How do I filter by a list of keywords?
While most users use Tisane for context-aware moderation, some users may require simple keyword filtering.
There are two ways to implement it with Tisane. With both routes, the known “clbuttic problem” is avoided.
By default, Tisane outputs only the abuse, sentiment, and entities_summary sections in its response. There is, however, more detail that can be provided, such as the words making up every sentence, or the parse tree (syntactic structure) of the sentence.
To output the words, add "words":true
to the settings
parameter.
All words are tokenized (divided into chunks); the tokenization algorithm in use depends on the language. It is transparent to the user, whether the language uses spaces or not, has compounds like German or Dutch, or has words that have spaces in between (e.g. kung fu or EE. UU. in Spanish). The result is a structured array named words
and located inside the sentence_list
structure in the response. Every word element contains:
- the actual string (
text
) - the
offset
where it starts - a
stopword
flag for stop words - some internal Tisane IDs (discussed later)
- associated features like grammar or style
Route 1: simple (not recommended)
The simple and the obvious solution is:
- Traverse the
words
array - For every element, look if the
text
attribute contains one of the prohibited words (or expressions, because the tokenization is logical, and kung fu or power plant is one word)
The simplicity comes with drawbacks, of course. What happens if the word is inflected? Some people will say “we can use the stem”, but it’s not always possible to reduce it to a stem. How do we capture the word “bought” in English based on the lemma “buy”? And more morphologically rich languages (French, German, Arabic, Russian, Hindi, etc.) have a lot more variety and numerous inflections.

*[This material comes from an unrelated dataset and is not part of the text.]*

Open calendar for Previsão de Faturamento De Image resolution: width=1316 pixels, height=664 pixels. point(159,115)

Then, what happens if the word is obfuscated or, in information security speak, employs “adversarial text manipulations”?
And what if we want to screen any mention of Alaska (the state) but allow Alaska Air and baked Alaska?

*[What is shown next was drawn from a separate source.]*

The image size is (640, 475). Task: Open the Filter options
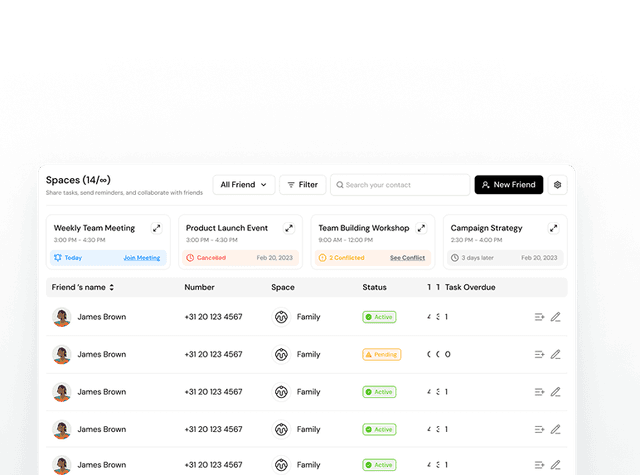[x=302, y=185]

Route 2 solves these issues.
Route 2: more powerful
Route 2 relies on Tisane’s internal IDs.
The internal identifiers in the word entries are lexeme
and family
. A lexeme ID in Tisane is associated with a word and all its possible inflections. If the word is obfuscated (e.g. “br*k” instead of “break”) or misspelled, and Tisane manages to recognize the original word, then the lexeme ID of the original word is provided.
Family ID is another option, if we want to filter according to the word-sense. E.g. a device called “elevator” in the US is called “lift” in the UK. It’s the same real-world entity, just different terms. They both have the same family ID. However, “lift” in the sense of aerodynamic lift, has a different family ID. An added bonus here is that the family IDs are the same across languages. That is, you can create a “list of concepts” to capture, regardless of the language or the dialect. Power uses may even filter by categories (e.g. any kind of plane, any kind of car, any kind of bird while ignoring “clay pigeon” but capturing “pigeon”, etc.).
But, while Tisane is generally word-sense oriented, we came to realize that the difference between word-senses is not always obvious to the users. Also, the keyword filtering usually intentionally ignores the context. This is why we recommend using lexeme ID.
For every word or phrase in your list:
- Look up the lexeme ID, either by running a sample sentence and getting the lexeme ID from there, or by using our Language Model Direct Access API.
- In analysis time, traverse the
words
array. - For every word, compare the lexeme ID with the list of your lexeme IDs.